On a bien changé d’univers. Conjugué avec d’autres attributions, comme en matière électorale (le Conseil constitutionnel est, par exemple, le juge des élections parlementaires ou même de l’élection présidentielle), le Conseil constitutionnel s’est retrouvé avec des attributions immenses. Pour ne pas dire sensibles. Si l’on se fie à la seule QPC, le Conseil constitutionnel s’est retrouvé muni d’un pouvoir considérable, capable de fragiliser des lois déjà votées. Une cour suprême ? Il aurait fallu qu’il devienne une juridiction de cassation en matière administrative et civile, donc qu’il reprenne les attributions du Conseil d’État et de la Cour de cassation, mais avec la QPC ne devient-il pas une juridiction qui a pu indirectement trancher des affaires sensibles soumises au juge administratif ou au juge judiciaire ? Avec de tels changements qui aboutissent à ce qu’il intervienne comme une véritable cour constitutionnelle, le statut de ses membres aurait pu être modifié. Ainsi, il eût été sans doute plus logique que les désignations présentassent un rôle moins politique ou que la nomination reconnue au président de la République et aux présidents des deux assemblées fût érigée en pouvoir de proposition. Or, malgré la révision constitutionnelle de 2008, qui soumet les nominations des membres à une audition au sein de la commission compétente de chaque assemblée (il s’agit en fait de la commission des Lois de chacune des deux chambres), il n’y a guère eu de changement. La nomination s’apparente à celle du fait du prince, accompagné d’un simple quitus. Peut-on imaginer les commissions compétentes s’opposer à une nomination étant donné que le rejet est soumis à un seuil élevé (trois cinquièmes des membres) ? C’est peu probable. Et cela ne s’est par ailleurs jamais vu. Y compris lorsque Jacqueline Gourault, ministre de Macron, nommée en février 2022, n’obtint des commissions des Lois des deux assemblées que 41 voix contre 31 et 3 abstentions.

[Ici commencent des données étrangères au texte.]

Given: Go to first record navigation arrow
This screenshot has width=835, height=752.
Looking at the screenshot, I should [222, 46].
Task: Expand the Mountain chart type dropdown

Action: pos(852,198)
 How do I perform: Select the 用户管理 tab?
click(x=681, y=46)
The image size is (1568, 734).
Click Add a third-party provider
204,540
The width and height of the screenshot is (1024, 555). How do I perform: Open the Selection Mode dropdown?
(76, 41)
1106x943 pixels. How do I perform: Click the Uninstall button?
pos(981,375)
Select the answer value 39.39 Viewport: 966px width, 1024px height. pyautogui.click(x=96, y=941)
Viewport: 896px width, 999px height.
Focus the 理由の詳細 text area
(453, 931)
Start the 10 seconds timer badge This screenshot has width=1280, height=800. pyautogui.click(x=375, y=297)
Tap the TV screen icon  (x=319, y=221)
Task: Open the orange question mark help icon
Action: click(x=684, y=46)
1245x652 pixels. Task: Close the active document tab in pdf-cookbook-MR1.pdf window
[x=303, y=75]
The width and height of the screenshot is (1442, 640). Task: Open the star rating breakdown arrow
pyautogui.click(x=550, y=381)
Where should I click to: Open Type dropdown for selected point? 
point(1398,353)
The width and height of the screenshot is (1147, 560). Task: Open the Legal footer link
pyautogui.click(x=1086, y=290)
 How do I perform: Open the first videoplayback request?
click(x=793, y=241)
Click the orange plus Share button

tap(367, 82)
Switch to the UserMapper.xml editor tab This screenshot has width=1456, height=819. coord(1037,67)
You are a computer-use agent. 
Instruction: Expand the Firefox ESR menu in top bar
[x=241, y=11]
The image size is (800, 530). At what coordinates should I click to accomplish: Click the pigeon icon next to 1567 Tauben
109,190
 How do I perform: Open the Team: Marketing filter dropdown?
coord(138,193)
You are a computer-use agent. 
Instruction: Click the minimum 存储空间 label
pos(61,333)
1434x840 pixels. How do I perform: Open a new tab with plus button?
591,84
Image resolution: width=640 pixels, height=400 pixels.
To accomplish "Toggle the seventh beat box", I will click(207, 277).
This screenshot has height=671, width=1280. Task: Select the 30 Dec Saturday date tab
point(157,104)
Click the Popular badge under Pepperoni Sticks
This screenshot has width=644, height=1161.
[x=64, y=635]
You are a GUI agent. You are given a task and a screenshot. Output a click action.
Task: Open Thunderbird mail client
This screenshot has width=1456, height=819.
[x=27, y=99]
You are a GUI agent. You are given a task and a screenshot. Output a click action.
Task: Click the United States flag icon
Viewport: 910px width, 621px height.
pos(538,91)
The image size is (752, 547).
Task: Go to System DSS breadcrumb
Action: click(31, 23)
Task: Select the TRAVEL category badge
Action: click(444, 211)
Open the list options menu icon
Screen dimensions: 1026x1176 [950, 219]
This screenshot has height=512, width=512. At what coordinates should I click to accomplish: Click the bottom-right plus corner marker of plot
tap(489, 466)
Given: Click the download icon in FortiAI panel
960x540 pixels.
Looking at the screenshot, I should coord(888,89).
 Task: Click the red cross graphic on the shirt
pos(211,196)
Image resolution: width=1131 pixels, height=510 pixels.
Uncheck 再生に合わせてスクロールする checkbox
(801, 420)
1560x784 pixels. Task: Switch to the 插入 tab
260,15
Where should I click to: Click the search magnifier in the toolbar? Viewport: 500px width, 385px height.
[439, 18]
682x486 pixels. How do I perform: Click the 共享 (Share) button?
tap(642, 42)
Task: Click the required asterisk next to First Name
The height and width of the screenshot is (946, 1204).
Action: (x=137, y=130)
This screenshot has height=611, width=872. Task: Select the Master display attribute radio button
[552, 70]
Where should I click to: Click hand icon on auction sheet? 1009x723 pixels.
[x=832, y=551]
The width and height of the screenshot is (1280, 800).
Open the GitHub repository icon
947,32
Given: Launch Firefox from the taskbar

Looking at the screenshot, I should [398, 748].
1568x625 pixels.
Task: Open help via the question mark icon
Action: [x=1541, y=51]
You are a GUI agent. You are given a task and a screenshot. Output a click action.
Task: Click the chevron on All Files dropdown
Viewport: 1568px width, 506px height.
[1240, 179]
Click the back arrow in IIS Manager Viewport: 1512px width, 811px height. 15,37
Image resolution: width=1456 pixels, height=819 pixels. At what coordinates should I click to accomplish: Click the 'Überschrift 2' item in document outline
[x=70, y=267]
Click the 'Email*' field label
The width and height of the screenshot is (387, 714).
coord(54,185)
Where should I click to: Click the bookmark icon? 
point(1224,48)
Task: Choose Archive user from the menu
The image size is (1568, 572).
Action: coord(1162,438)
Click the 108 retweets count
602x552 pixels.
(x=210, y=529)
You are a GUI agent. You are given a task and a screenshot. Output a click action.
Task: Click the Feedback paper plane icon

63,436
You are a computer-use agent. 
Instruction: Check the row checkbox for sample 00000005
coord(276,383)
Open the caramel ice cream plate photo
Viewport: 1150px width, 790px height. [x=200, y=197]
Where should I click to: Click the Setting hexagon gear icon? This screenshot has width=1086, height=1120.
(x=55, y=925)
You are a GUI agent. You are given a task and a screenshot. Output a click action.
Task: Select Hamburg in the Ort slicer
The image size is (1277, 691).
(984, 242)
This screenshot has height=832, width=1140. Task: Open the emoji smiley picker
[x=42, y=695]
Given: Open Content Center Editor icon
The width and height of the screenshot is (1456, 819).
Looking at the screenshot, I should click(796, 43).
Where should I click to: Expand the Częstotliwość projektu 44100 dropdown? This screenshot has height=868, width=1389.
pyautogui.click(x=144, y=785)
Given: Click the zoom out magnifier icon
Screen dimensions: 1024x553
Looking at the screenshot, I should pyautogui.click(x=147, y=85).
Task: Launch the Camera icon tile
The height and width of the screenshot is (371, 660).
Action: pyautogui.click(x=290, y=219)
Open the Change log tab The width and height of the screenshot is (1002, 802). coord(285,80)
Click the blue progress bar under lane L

Les silences du Conseil constitutionnel

Pour autant, il faut se garder de voir dans le Conseil une sorte de Pantocrator dans le jeu institutionnel. Dans bien des situations, il ne se mouille pas. Comme il le fit ainsi au cours des premières années du mandat de Hollande ou même récemment, en matière de bioéthique[1]. Ou il peut le faire a minima, quand il estima, lors de la querelle du malheureux « contrat première embauche », qu’il était possible de licencier pendant la période d’essai, mais à certaines conditions. Face aux manifestants anti-CPE, le Conseil constitutionnel avait coupé la poire en deux : pas question de revenir sur ce dispositif pour ne pas désavouer Chirac et le gouvernement Villepin, mais pas question non plus de donner un blanc-seing à l’exécutif. Le résultat fut en fait un scénario épique : le président de la République promulgua un texte à l’égard duquel on avait donné l’ordre de ne pas être appliqué… Puis le texte fut modifié par une autre loi ! Bien sûr, tout n’est pas à déplorer. On peut retenir des décisions bienvenues, comme en 1979, lorsqu’il dénia aux officiers de police judiciaire la faculté de fouiller des véhicules indépendamment de toute menace contre l’ordre public. Ou, plus récemment, en 1991, quand il refusa de mettre le doigt dans l’engrenage du communautarisme en refusant de reconnaître l’existence du « peuple corse » comme « composante du peuple français ». Jurisprudence bienvenue qui lui a permis de rejeter des droits opposables à la République au profit de groupes ethniques et régionaux. Il est regrettable que le Conseil constitutionnel soit silencieux sur l’invasion du droit « mou », mais qui impose tout de même des contraintes, comme on l’a vu dans la récente crise sanitaire… Une occasion certainement perdue, car sur bien des points, sa voix reste aussi attendue.

 

Illustration : « Ceux qui, comme le général de Gaulle en 1962 avec l’élection du président de la République au suffrage universel, estiment pouvoir s’appuyer sur l’article 11 et le seul référendum pour réviser la Constitution ont tout faux. D’abord, parce que n’est pas le général de Gaulle qui veut. Ensuite, parce que toute révision de la Constitution doit se fonder non sur l’article 11 mais sur l’article 89. »  Laurent Fabius.

 

[1]. Voir notre contribution « Loi bioéthique : l’honneur perdu du Conseil constitutionnel », Politique magazine, n°206, octobre 2021, p. 16-17.